I follow my hometown’s rehoming/for sale/lost pets page on Facebook, and today was the first time I’ve ticked someone off by commenting. And I comment often. Usually to give advice (I'm a vet student and really into grooming) on medical problems, like hots spots and skin allergies. I try not to post on sensitive topics. I am just there to give advice, references, and information. 

I live in Texas, where people tend to keep dogs outside and tied to stakes in rural areas. A lot of these dogs are Siberian huskies. And a lot of huskies are on that rehoming page (or in shelters). Because people get them for their looks, without realising that, “omg this dog is too vocal, has too much energy, too much stamina, is becoming destructive and shed a LOT.” And a lot of people from my hometown don’t know how to handle that. So they get a puppy and throw it outside because it’s got nowhere to direct its energy but at the walls and furniture. 

So anyway.

There’s been a young male husky posted for about a week now, and while lots of people had commented, no one had taken him in. The seller’s post read, “ Looking to rehome our 7 month male huskie. Great dog but with our pool in the backyard theres isnt enough grass for him to run and play. Hes very energetic and enjoys playing! If interested just message me back. Comes with a new dog house and 15ft tie down line with stake.” 

-To which I replied that anyone interested in adopting a husky should be well-read up on the breed and willing to commit to it, and that just because a stake is being offered doesn’t mean that you should keep him tied up full-time. 

I was very promptly (about a minute after I made my post) told by the seller to mind my own business and that no one needed to hear my opinion, apparently. 

Which, to me, being so quick to defend himself is an indicator that he did exactly what I was advising other people not to do- buy a husky, and then not be able to handle it. Which is why it was being rehomed to begin with.

Lots of people need to hear “my" opinion. It isn’t even MY opinion OR an "opinion”- I would assume it’s common sense to do research before adopting any dog. 

Apparently not.  

On top of that, I think huskies are amazing dogs. They just need humans with a very active lifestyle to bring out their full potential, and to keep them entertained. My parents have a shelter shepsky who is an astonishingly fast learner. I love working with her. She needs so much mental stimulation, and I love it. Other people, not so much, haha. I'll attach a picture of her to this post, as well. Her name is Maya.  

The problem here is, per usual, people being uninformed about basic pet care (especially in smaller Southern towns like where I come from), and people who adopt breeds that don’t match up with their lifestyles. Does anyone else see this issue where they live, or even just online?


----------



## lily cd re (Jul 23, 2012)

I could not agree more with you about the importance of doing homework long before getting a puppy. Do you remember a book by Brian Kilcommons called Paws to Consider? As I recall it discussed characteristics of different dog breeds and was meant as a way for people to try to match their lifestyle to the needs of different breeds of dogs.

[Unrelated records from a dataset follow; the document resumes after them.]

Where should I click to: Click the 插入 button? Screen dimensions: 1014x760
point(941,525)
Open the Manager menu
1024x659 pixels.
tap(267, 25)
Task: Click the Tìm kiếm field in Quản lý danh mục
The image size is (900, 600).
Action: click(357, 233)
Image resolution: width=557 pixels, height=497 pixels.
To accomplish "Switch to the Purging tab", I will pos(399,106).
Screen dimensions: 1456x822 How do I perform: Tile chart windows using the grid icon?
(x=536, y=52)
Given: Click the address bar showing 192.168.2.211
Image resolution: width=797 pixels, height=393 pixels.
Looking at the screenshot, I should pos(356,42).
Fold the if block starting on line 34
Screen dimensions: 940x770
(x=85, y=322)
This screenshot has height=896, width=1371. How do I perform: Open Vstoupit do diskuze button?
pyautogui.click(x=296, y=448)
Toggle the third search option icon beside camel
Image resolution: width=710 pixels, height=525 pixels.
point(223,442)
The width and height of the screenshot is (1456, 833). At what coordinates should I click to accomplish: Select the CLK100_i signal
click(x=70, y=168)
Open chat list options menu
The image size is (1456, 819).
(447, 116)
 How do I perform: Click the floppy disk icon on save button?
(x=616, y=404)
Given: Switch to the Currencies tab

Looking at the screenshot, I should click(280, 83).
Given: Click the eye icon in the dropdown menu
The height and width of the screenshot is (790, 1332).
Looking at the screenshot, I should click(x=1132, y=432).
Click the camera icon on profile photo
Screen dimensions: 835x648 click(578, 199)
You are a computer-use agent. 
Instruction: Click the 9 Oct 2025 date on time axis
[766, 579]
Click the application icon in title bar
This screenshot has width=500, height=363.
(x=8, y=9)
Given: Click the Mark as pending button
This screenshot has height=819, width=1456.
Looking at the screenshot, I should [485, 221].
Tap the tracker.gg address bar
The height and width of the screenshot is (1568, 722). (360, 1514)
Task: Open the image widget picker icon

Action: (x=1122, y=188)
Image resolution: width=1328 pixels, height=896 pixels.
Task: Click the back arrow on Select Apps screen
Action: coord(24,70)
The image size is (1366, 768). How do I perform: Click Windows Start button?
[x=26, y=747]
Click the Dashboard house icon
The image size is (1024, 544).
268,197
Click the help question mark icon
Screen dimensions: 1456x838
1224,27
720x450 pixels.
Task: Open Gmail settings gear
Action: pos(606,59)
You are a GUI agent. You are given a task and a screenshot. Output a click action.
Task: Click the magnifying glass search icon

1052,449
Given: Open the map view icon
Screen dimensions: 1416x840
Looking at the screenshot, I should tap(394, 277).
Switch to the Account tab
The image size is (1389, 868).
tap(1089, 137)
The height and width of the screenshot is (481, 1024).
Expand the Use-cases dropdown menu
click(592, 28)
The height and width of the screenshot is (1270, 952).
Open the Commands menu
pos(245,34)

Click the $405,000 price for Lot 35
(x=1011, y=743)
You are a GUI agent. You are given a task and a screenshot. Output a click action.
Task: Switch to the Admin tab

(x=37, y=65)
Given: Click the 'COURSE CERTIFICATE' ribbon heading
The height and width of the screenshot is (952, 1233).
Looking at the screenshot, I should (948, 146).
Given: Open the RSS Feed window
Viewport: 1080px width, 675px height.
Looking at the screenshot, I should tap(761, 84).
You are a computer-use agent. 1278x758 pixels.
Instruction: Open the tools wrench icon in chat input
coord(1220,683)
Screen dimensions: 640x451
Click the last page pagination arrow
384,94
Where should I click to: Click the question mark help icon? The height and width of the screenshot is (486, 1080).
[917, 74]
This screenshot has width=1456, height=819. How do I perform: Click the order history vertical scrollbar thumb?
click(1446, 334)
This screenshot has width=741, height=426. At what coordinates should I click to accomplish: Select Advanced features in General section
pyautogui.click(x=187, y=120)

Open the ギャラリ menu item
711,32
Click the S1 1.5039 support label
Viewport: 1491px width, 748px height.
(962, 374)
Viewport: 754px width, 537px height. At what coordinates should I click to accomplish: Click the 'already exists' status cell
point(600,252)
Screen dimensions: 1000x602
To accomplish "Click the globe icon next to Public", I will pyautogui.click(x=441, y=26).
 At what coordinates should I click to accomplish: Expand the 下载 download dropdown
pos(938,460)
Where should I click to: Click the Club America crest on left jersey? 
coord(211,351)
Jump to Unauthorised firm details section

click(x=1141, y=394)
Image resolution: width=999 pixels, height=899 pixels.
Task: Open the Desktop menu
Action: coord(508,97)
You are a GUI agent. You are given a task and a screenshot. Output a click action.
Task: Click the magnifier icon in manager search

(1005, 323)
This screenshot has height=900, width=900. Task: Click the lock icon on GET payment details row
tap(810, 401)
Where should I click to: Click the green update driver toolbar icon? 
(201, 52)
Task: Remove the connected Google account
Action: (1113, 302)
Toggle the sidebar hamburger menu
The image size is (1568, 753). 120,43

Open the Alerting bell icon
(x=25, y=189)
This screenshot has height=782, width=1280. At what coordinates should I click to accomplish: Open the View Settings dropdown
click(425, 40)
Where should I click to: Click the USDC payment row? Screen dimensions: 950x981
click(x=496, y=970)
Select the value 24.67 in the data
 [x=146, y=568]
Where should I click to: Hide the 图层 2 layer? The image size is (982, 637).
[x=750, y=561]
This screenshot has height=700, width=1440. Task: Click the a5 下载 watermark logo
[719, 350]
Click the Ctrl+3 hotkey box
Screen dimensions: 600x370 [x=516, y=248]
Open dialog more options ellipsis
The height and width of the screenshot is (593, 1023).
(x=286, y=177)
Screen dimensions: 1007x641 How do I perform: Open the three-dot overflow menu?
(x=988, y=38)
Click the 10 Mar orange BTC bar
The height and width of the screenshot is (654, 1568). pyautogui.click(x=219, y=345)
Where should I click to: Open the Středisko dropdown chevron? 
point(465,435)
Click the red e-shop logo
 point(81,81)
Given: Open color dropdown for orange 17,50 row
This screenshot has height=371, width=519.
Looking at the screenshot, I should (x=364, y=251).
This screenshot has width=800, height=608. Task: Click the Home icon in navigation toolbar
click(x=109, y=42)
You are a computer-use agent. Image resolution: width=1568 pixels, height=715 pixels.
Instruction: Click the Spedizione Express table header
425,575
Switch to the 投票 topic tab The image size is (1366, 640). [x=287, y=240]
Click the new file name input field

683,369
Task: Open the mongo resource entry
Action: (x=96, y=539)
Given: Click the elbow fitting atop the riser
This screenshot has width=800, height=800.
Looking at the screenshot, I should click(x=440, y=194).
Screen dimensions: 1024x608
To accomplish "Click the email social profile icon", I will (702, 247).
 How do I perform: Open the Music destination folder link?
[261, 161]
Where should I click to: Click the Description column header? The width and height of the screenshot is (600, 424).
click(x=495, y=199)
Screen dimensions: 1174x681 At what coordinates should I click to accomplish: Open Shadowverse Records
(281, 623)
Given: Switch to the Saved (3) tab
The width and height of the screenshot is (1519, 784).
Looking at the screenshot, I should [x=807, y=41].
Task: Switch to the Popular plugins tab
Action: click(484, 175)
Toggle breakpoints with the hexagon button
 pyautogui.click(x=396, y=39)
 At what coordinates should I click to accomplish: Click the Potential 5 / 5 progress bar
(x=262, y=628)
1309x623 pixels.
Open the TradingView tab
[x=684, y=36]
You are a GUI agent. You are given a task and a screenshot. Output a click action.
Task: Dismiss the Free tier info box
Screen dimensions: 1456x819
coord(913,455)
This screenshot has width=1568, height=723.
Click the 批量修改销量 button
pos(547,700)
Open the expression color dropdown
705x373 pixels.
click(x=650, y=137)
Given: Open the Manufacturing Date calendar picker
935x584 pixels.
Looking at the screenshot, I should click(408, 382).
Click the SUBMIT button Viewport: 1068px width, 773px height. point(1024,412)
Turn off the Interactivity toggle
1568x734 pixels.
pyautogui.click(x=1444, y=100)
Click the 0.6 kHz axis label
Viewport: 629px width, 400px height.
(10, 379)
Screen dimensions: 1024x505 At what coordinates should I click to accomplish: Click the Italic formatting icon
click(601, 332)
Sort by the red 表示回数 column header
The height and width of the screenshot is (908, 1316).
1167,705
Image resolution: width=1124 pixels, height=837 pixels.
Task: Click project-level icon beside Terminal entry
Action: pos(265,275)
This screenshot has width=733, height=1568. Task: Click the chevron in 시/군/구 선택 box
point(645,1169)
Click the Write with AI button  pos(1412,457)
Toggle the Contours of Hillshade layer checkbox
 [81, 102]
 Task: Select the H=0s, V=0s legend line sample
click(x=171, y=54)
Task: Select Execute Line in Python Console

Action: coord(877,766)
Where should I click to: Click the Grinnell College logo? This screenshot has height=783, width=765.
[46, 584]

I live in a dense suburb of NYC. There are a few sheep on Long Island, but not many, so why are there so many border collies around here? What do those dogs get to herd? Since clearly they aren't herding, what work are they doing then? A lot of them are worked for agility and obedience, but for the agility dogs it is mostly weekend warrior kind of stuff so I wonder what those dogs are like to live with.

I wish all prospective puppy owners would do the level of research on the breed of dog they want and understand that puppies don't arrive as fully formed thoughtful dogs any more than an infant can be dropped off by the stork and be considered independent or even necessarily pleasant to be with.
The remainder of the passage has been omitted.